_ASSIGNMENT_
Condense the paragraph beginning "What, then, should a 2010 voynich.nu look like?" from the post on the voynich.nu website below into a bulleted list of its main points.

As should be pretty clear from my posts over the years, I’m a big fan of René Zandbergen: he’s one of the very few Voynich researchers that have managed to keep a consistently clear head over the years, and it is his generally even-handed approach that casts a pleasantly affable shadow over voynich.nu, the website he put together many years ago and still one of the few genuinely useful general-purpose Voynich research resources in Internetland. (Please don’t get me started on the uselessness of the Wikipedia page, I want to keep this under 1000 words).
And so in many ways the news that René has now taken back control of voynich.nu (he stopped updating it in 2004, and then handed it over to Dana Scott to look after for a few years) and begun an HTML makeover on it comes as a very pleasant surprise. It’s already looking much better, and no doubt it will carry on improving for a while yet.
I suppose the key question, though, boils down to this: really, what have we learnt about the VMs in the last six years? And how does the whole voynich.nu programme fit in with where we are now?
It’s important to remember that René’s website, for all its substance, is not some kind of “Encyclopaedia Voynichiana“, trying to compile every comment ever made on every feature, drawing, paragraph, line, word, letter. Rather, it concerns itself at least as much with the historiography of the VMs as with the VMs itself. For some people, that is a strength: yet for me, that remains its central weakness. The basic historiographic problem is that the VMs’ provenance shudders to an awkward halt circa 1608, even though it is (demonstrably, I believe) significantly older than this – in fact, if the recent radiocarbon dating is broadly reliable, the VMs probably predates its appearance at the Rudolfine court by more than 150 years. Which is a bit like trying to use Twitter to grasp the dynamics of Queen Victoria’s court.
What, then, should a 2010 voynich.nu look like? In many important ways, we’ve lost all the major archival battles: Marci pointed us to Kircher and Kircher pointed us to Baresch (and that was the end of that), while Rudolph II and WMV jointly got us to Sinapius (and that was the end of that). All of which formed a pleasant historical pear tree to climb, but ultimately one with no fruit, low-hanging or otherwise. We have all the pathology of a history, but none of the substance: for all the patient research fun trawling the archives can be, this approach has not helped us.
And from where I’m sitting, the minute we start defocussing to allow the tsunami of historical possibilities and dead-end theories to wash over us (Wikipedia, anyone?), we’ve basically lost the epistemological fight too. The annoying thing about the VMs is that even though it really is, as I once noted, like a million piece jigsaw, it would probably only take 20 or 30 carefully chosen observations about Voynichese to unlock its cipher. But which 20 or 30 would be the key? We’ll only know in retrospect, I guess. 🙂
Perhaps a revised voynich.nu circa 2010 should focus not on its (let’s face it, fairly damaged and unhelpful) historiography, but rather on what we’ve genuinely learnt about the VMs in and of itself: by which I mean things like…
- the difference between Currier A and Currier B (and all the shades inbetween)
- reconstructing the original page order
- places where the cipher breaks down and/or is hacked (such as space insertion ciphers)
- apparent copying errors
- letter stroke construction and variations
- document constructional details, gatherings vs quires
- internal layering
- the various painters
- handwriting differences and evolution
All of which is very “Voynich 2.0”, but there you go. Really, we do now know a great deal about the VMs that isn’t to do with Marci, Newbold, Brumbaugh, etc: in fact, we have plenty of reasons to be optimistic if we but allow ourselves to be!

_DATASET CONTENT_
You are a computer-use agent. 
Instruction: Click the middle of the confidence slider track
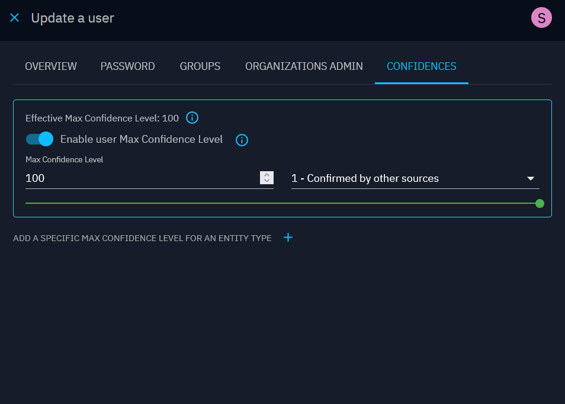pyautogui.click(x=283, y=203)
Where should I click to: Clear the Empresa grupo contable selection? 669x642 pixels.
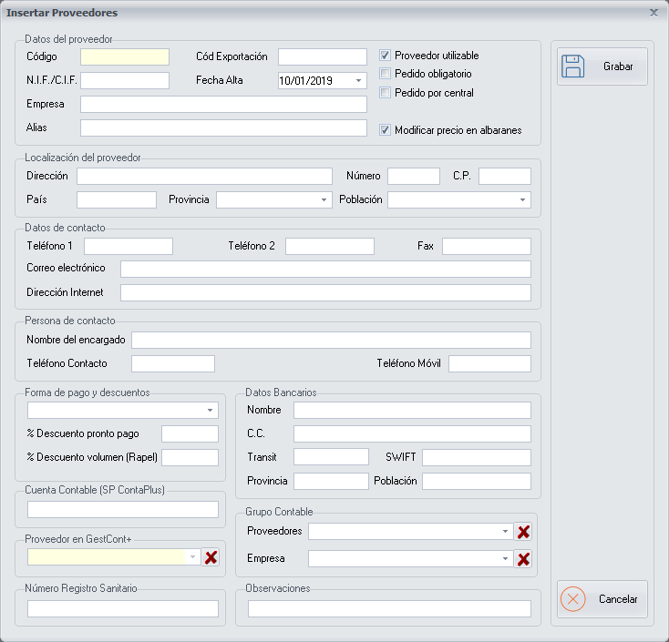523,559
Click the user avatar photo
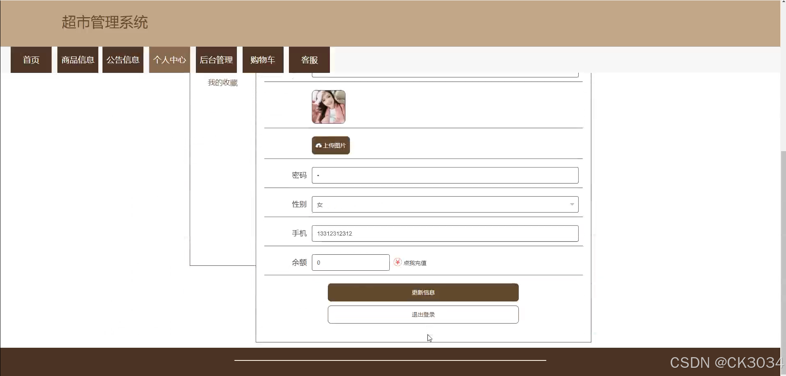The height and width of the screenshot is (376, 786). click(x=328, y=107)
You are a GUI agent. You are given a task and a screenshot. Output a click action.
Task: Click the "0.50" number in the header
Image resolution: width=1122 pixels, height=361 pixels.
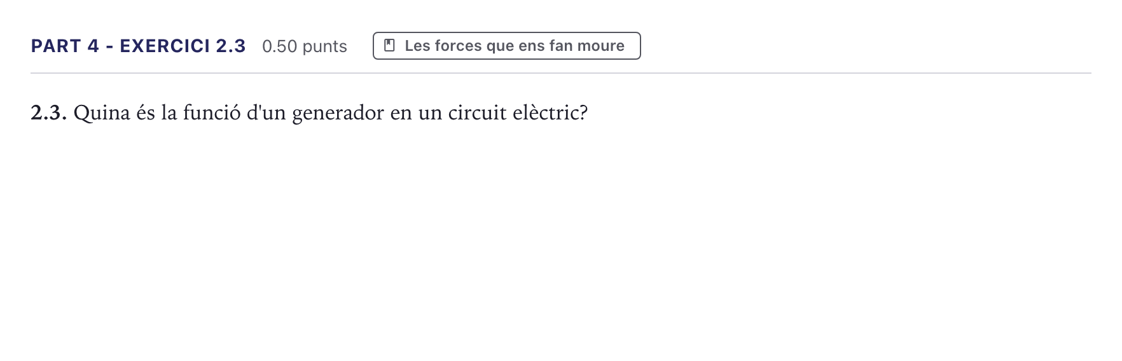280,46
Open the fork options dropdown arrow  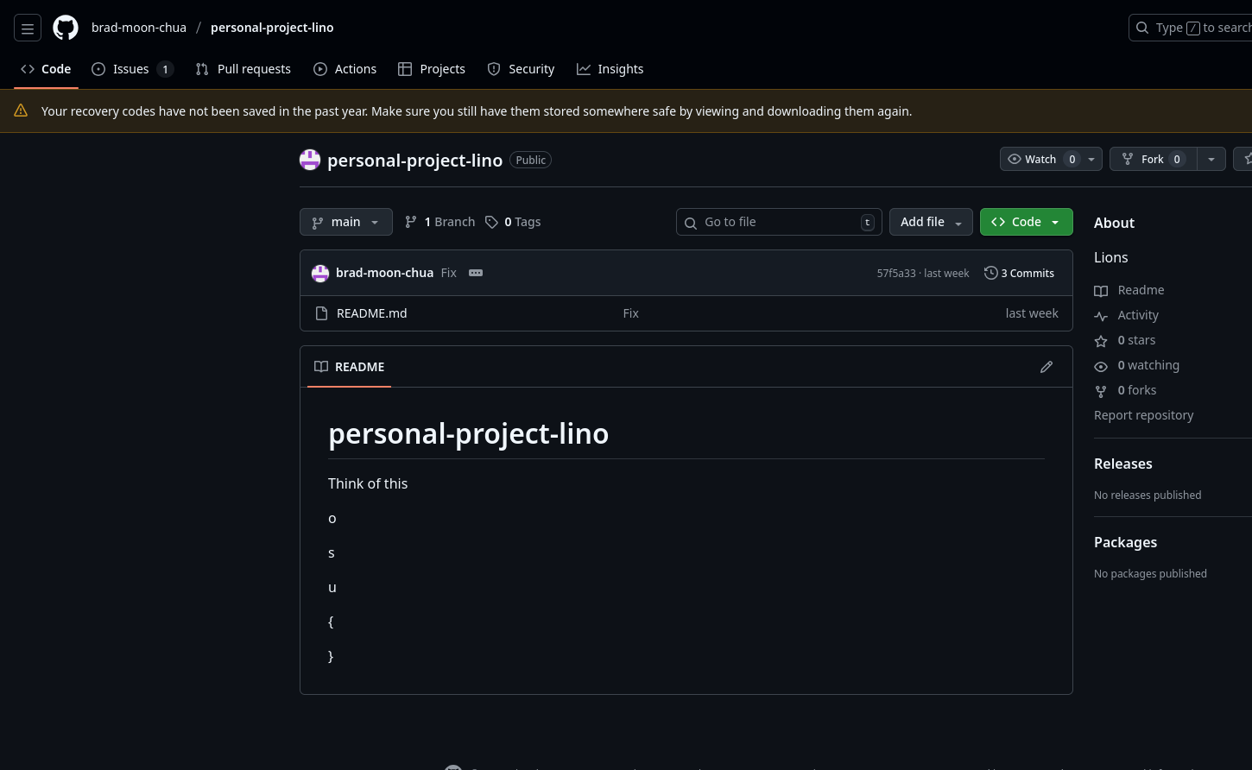(1211, 159)
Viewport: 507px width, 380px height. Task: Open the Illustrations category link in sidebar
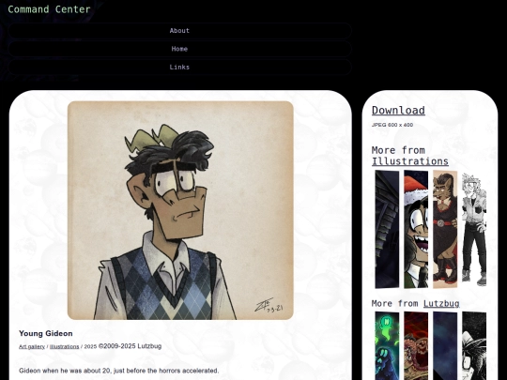[x=410, y=161]
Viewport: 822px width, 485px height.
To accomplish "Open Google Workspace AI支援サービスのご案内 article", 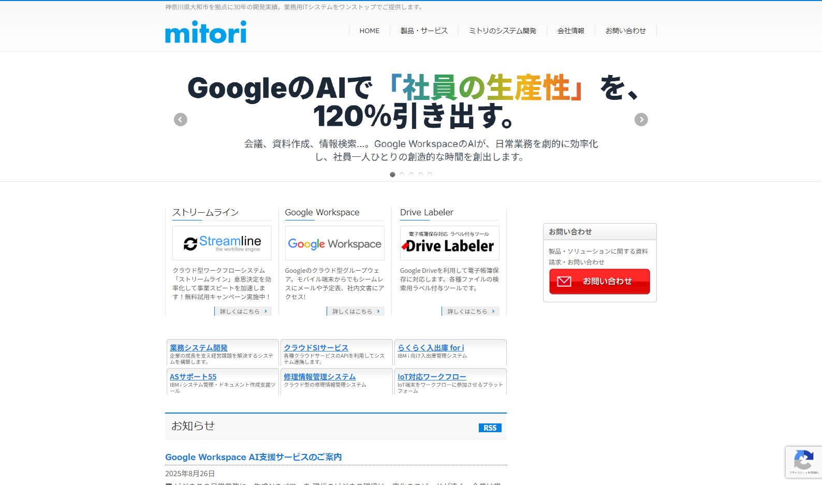I will point(253,457).
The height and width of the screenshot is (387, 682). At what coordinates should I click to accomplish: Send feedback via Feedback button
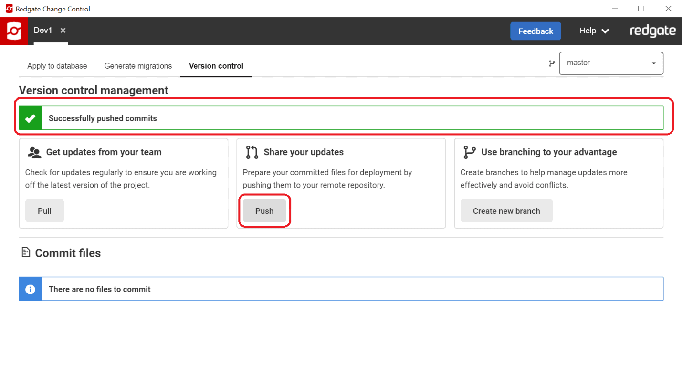pos(535,31)
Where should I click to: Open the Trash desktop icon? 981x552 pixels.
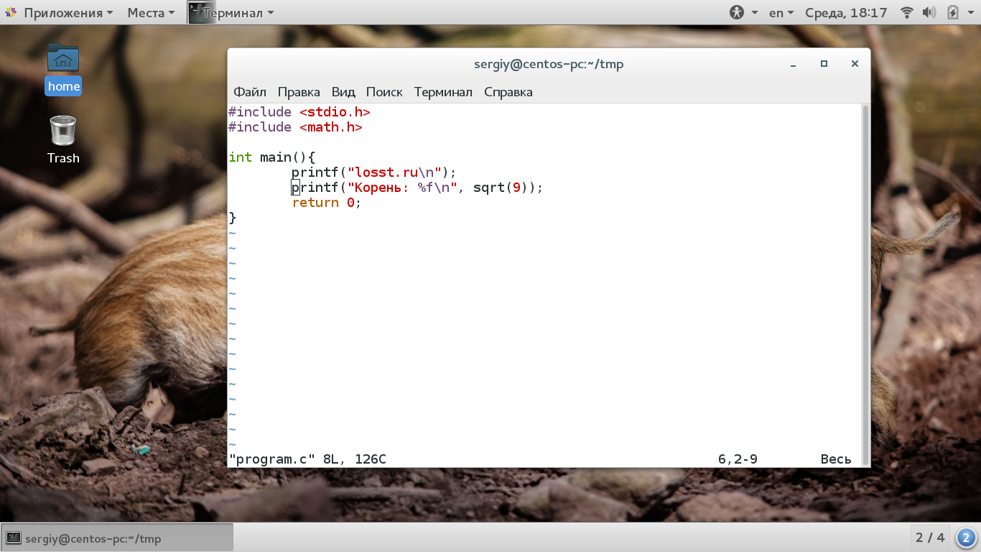pyautogui.click(x=63, y=139)
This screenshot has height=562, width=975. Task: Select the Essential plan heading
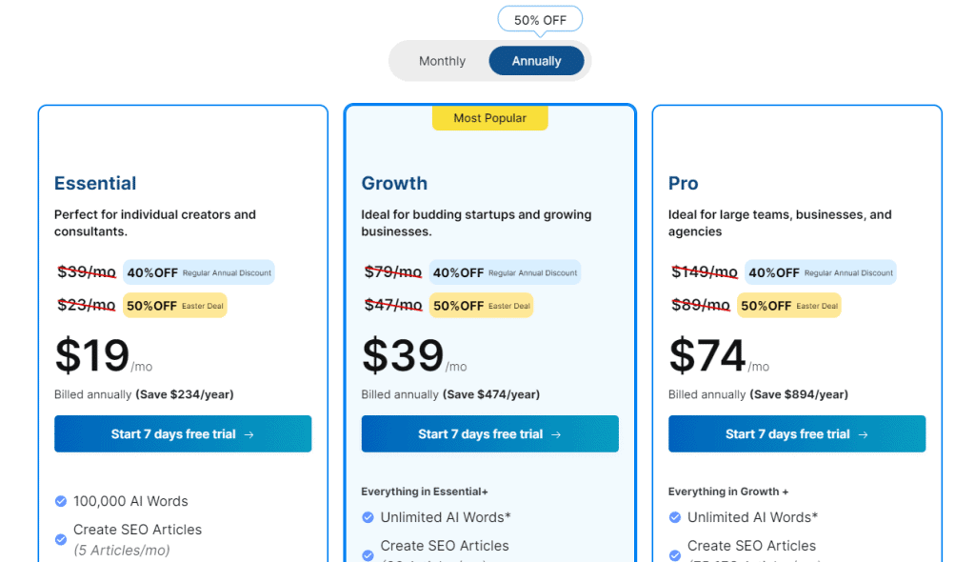click(x=95, y=183)
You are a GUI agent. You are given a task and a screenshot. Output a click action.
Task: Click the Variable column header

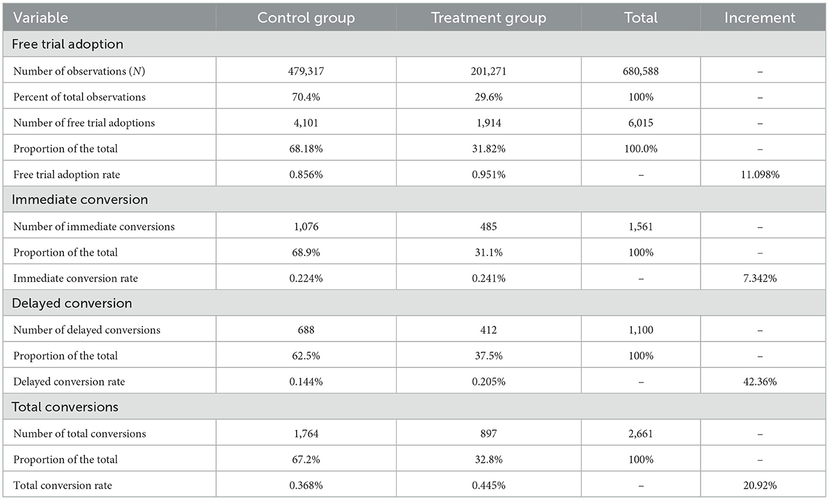coord(40,17)
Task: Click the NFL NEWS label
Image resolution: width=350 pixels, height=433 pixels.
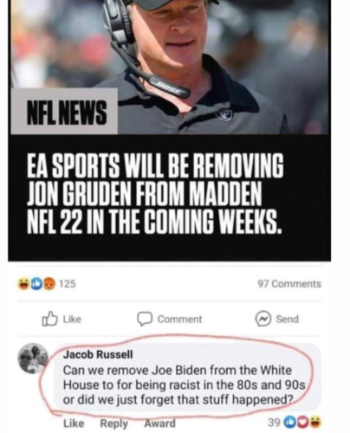Action: click(67, 113)
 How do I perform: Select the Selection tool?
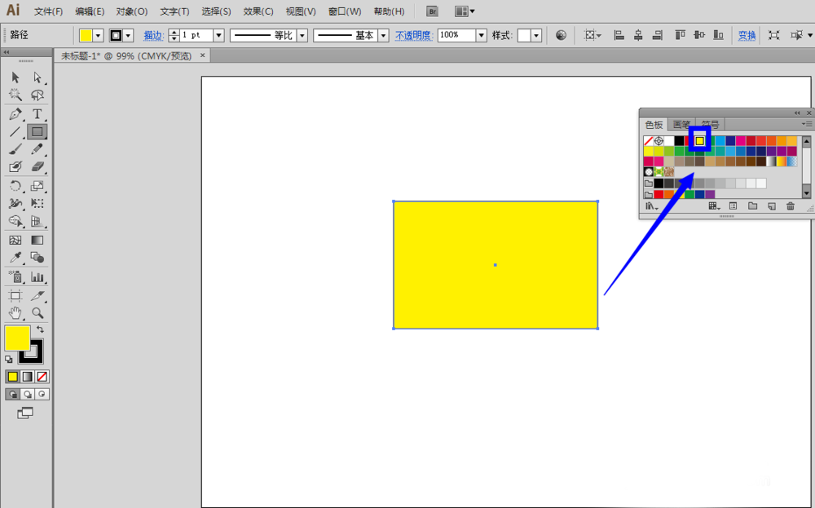15,77
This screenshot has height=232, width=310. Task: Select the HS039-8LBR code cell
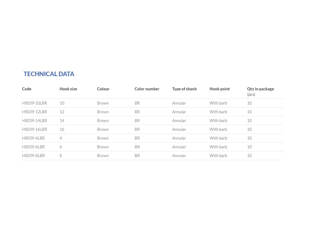click(x=33, y=156)
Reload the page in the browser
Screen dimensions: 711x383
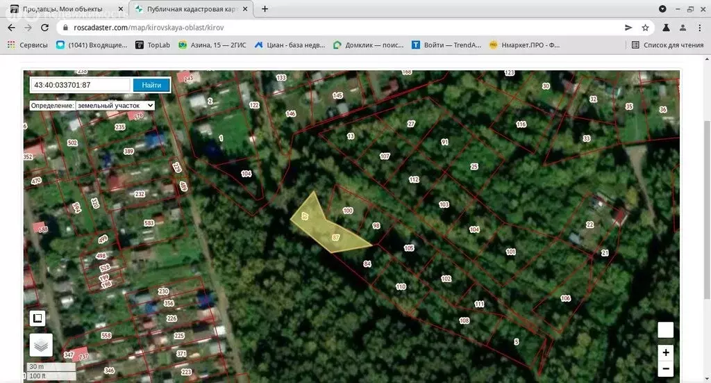(44, 28)
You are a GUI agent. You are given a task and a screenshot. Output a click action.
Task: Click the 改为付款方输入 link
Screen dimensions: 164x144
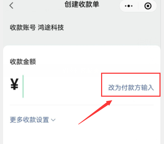click(131, 88)
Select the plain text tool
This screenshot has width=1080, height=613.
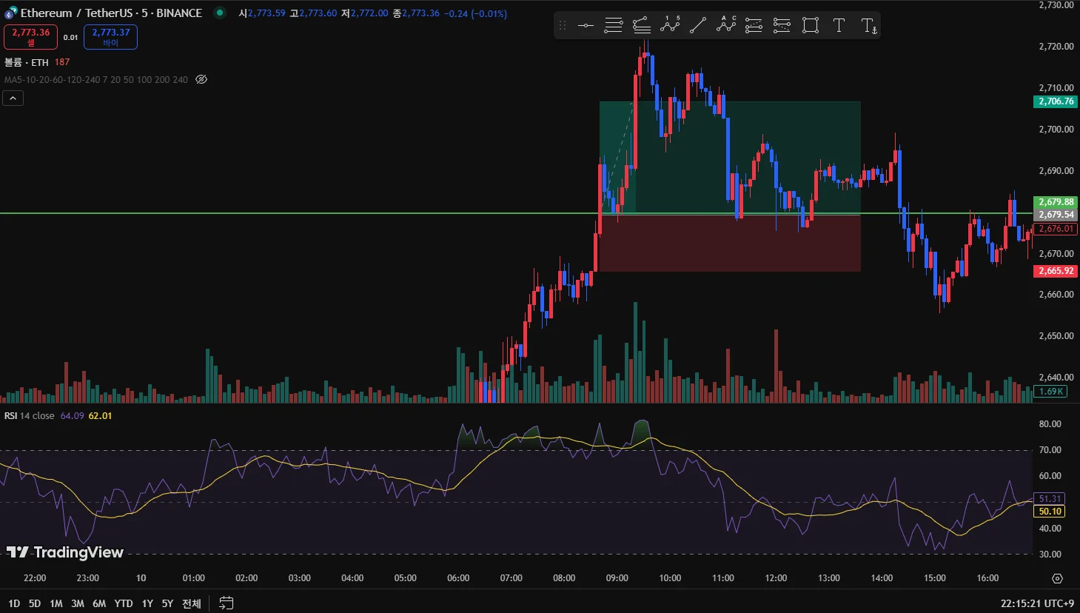(x=839, y=26)
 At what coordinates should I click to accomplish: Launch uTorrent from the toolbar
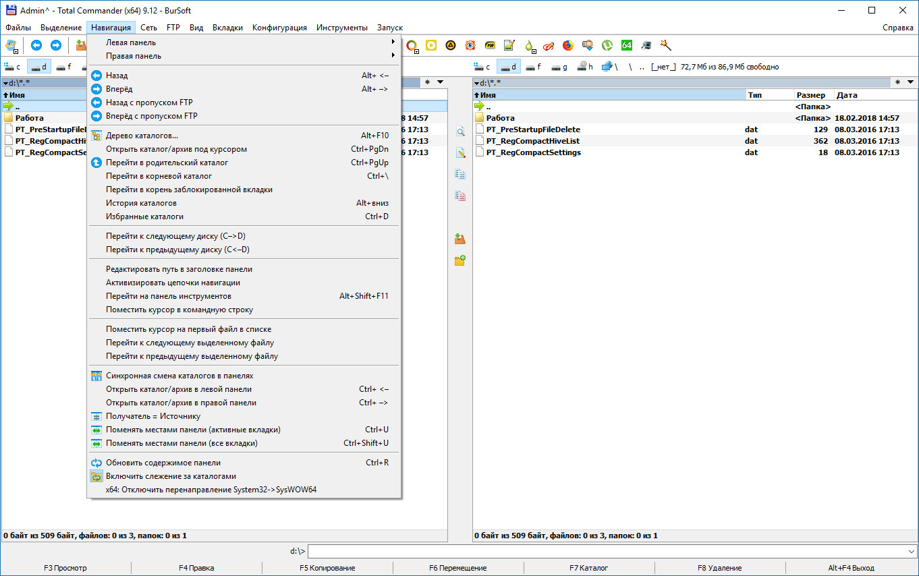pyautogui.click(x=607, y=45)
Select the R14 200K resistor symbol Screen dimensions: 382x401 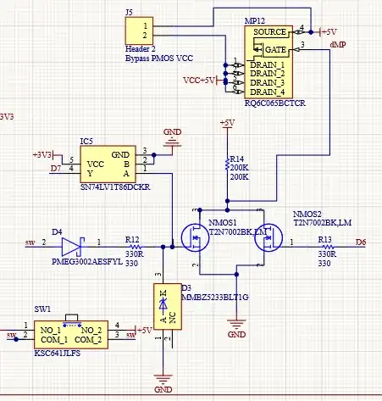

_TASK ANSWER_
- It asks what voynich.nu should look like in 2010.
- In many important ways, all the major archival battles have been lost.
- Marci pointed to Kircher, and Kircher pointed to Baresch, where that line ended.
- Rudolph II and WMV together led to Sinapius, where that line also ended.
- This history was a pleasant "pear tree" to climb but bore no fruit.
- There is all the pathology of a history but none of the substance. However enjoyable trawling the archives may be, that approach has not helped.